- A smart home project launched by the University of Missouri has found that seniors who have access to care coordination tools double their chances of living independently. And if they’re using sensors, those chances are doubled again.
Marilyn Rantz, Curators Professor Emerita and the MU Sinclair School of Nursing and the project’s leader, says the study proves that seniors who use mHealth tools and platforms – from communications tools to embedded sensors that measure vital signs, sleep patterns and even the potential for falls – can live independently longer, and with better health outcomes.
The key, she says, is detecting a change in health status instantly, while it’s still subtle, before it becomes a full-blown health issue or emergency. Catch those problems, and a senior has a much better chance of living longer and better. With almost 90 percent of seniors expressing a desire to stay at home for as long as possible, according to a 2010 AARP study, the potential for this technology is enormous.

• _Exercise requirements_:
1 – In the smart home passage, translate this sentence into Spanish: "The key, she says, is detecting a change in health status instantly, while it’s still subtle, before it becomes a full-blown health issue or emergency."
2 – Answer these questions from the smart home passage.
(a) Who is the project's leader?
(b) What happens to seniors' chances of living independently if they also use sensors?
(c) According to the 2010 AARP study, about what share of seniors want to stay at home for as long as possible?
3 – Pick up the smart home passage after its final sentence and keep writing.

• _Dataset excerpt_:

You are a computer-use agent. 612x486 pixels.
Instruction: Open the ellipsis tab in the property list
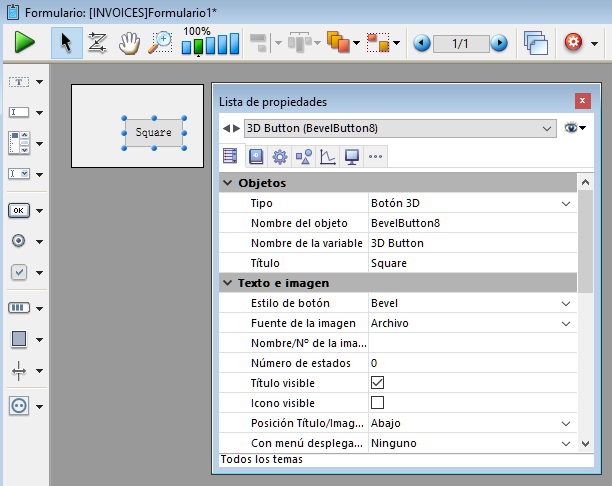pos(376,156)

• _Numbered responses_:
1 – La clave, dice ella, es detectar un cambio en el estado de salud al instante, mientras todavía es sutil, antes de que se convierta en un problema de salud grave o en una emergencia.

2 –
(a) Marilyn Rantz
(b) Those chances are doubled again.
(c) Almost 90 percent

3 –
“If you can get head of the symptoms, you can fix the problem when it’s much smaller and avoid the hospital” or the long-term health problems, she says. “If you can pick up subtle changes and address them early on, you’re so much better off.”
Rantz, who has been leading MU’s aging in place initiatives for more than a decade, says the university’s independent living community, called TigerPlace, was fitted with an array of technology that includes bed and motion sensors. Sophisticated algorithms sift through the data coming in from the sensors to detect changes in sleep patterns, vital signs, even gait, which helps researchers determine if a resident is in danger of falling.
A recently-concluded five-year project, detailed in the November issue of Nursing Outlook, determined that seniors who live with sensors in their homes had an average length of stay in an independent living community of 4.3 years, compared to 2.6 years for seniors who live without the sensors (but who do have access to MU’s care coordination program, which includes healthcare and social workers).
The national average for a senior living in an independent community is 1.8 years.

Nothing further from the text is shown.